Sie macht sich auf in die Stadt, nach Berlin, aber sie ist nicht allein, sie hat ihre Kindheit bei sich, im Kopf, in den Erinnerungen, im flatternden Herzen. Es ist das Dorf, das sie nicht vergessen wird, niemals, die Straße, auf der sie mit der Mutter gehen musste, der Teich, an dem sie mit dem Vater saß, das Haus. Und es ist der Bruder, der engste Vertraute und Komplize ihrer frühen Jahre, mit dem sie den Sinn für Licht, Grün und Wolken teilte und mit dem sie einen Pakt geschlossen und den sie doch zurückgelassen hat. Dies ist ein Buch über den Versuch eines Neubeginns, der nicht leicht fällt, wenn das, was hinter einem liegt, fast alles hatte von dem, was man als Leben kennengelernt hat. Mit großer sprachlicher Intensität erzählt Julia Blesken in ihrem Debüt von Kinderglück und Verlorenheit, Verrat und Aufbruch, Fragilität und Mut, entwirft so eine Welt an der Schnittstelle: einprägsam und unverwechselbar.
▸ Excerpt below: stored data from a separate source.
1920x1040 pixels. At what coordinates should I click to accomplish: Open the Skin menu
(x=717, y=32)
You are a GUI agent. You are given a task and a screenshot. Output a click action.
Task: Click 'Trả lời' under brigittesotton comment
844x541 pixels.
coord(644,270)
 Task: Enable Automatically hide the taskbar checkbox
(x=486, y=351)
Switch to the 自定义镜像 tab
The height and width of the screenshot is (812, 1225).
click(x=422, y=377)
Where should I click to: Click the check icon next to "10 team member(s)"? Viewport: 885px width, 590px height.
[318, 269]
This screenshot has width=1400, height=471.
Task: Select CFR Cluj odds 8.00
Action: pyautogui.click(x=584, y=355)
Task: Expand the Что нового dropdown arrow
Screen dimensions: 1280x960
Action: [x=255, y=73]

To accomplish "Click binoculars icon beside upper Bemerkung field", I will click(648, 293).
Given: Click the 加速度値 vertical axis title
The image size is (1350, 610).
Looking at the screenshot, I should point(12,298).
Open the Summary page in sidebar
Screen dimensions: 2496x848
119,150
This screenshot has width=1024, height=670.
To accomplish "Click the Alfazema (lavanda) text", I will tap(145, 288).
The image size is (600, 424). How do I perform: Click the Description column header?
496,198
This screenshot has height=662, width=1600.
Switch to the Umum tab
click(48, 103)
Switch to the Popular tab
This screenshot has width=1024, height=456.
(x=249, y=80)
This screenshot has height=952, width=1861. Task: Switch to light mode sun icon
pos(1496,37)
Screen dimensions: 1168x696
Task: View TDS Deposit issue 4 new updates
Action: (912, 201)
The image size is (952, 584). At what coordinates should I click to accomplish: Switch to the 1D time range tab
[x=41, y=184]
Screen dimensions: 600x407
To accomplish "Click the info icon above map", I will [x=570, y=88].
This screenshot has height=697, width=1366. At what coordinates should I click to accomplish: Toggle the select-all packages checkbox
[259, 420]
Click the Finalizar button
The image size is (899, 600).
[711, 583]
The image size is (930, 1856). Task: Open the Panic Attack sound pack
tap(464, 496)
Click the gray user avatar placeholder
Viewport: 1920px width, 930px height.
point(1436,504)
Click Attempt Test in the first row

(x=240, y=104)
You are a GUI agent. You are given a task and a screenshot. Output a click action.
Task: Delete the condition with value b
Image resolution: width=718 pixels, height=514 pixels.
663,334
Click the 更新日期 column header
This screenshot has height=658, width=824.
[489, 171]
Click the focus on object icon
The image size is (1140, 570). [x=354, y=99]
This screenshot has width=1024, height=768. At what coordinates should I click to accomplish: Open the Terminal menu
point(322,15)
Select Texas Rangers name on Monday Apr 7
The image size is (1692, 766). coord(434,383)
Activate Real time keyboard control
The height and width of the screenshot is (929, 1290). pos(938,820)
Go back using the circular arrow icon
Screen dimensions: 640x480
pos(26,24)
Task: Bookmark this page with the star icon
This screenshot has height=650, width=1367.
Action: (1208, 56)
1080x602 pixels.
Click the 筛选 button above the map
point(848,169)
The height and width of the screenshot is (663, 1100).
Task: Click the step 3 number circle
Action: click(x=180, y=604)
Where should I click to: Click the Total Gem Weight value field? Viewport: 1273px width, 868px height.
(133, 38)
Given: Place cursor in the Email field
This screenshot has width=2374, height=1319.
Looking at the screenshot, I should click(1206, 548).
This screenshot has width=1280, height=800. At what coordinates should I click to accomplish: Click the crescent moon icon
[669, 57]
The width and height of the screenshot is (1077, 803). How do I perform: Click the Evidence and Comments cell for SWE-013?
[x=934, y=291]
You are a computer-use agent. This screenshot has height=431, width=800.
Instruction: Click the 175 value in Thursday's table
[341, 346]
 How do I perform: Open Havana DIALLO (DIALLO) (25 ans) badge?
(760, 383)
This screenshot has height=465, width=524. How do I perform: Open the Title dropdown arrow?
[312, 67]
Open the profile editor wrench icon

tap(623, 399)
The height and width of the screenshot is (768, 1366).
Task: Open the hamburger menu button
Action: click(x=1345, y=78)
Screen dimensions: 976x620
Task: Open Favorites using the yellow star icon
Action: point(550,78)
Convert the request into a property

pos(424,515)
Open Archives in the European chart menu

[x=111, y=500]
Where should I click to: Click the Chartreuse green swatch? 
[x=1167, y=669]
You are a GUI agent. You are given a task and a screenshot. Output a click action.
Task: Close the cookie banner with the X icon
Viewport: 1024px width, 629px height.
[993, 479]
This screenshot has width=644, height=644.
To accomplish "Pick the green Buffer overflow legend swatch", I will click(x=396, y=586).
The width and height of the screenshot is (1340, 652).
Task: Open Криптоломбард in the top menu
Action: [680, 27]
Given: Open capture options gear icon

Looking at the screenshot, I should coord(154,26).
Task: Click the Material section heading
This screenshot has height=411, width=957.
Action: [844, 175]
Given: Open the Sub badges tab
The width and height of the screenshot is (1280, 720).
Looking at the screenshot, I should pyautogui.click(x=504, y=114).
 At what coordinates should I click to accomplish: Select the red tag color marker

Perlentaucher-Notiz zur F.A.Z.-Rezension
In den besten Momenten hat sich tatsächlich der Lauf der Geschichte in dieses Debüt von Julia Blesken gezwängt, meint Rezensentin Anja Hirsch, die sehr beeindruckt wirkt, wenn auch nicht ganz hundertprozentig überzeugt. Meist erscheint ihr diese Erzählung, die von einer Familie im Osten erzählt, die es vor und nach der Wende gleichermaßen schlecht getroffen hat, "stimmungsstark", wenn Illusion und Realität sich ineinanderfügen. Sehr suggestiv erzählt Blesken dann von einer depressiven Mutter, die statt als Pianistin als Melkerin arbeitet, von einem Bruder, der statt in die FDJ Karpfenfischen geht und einem Vater, der meint, heute wie in der DDR außen vor zu bleiben, "nur dass es heute niemanden mehr stört". Doch oft übertreibe die Autorin ihre sprachliche Artistik, variiere über jedes einzelnes Augenpaar ("hechtgrau", "meergrün") und verspiele damit Überzeugungskraft.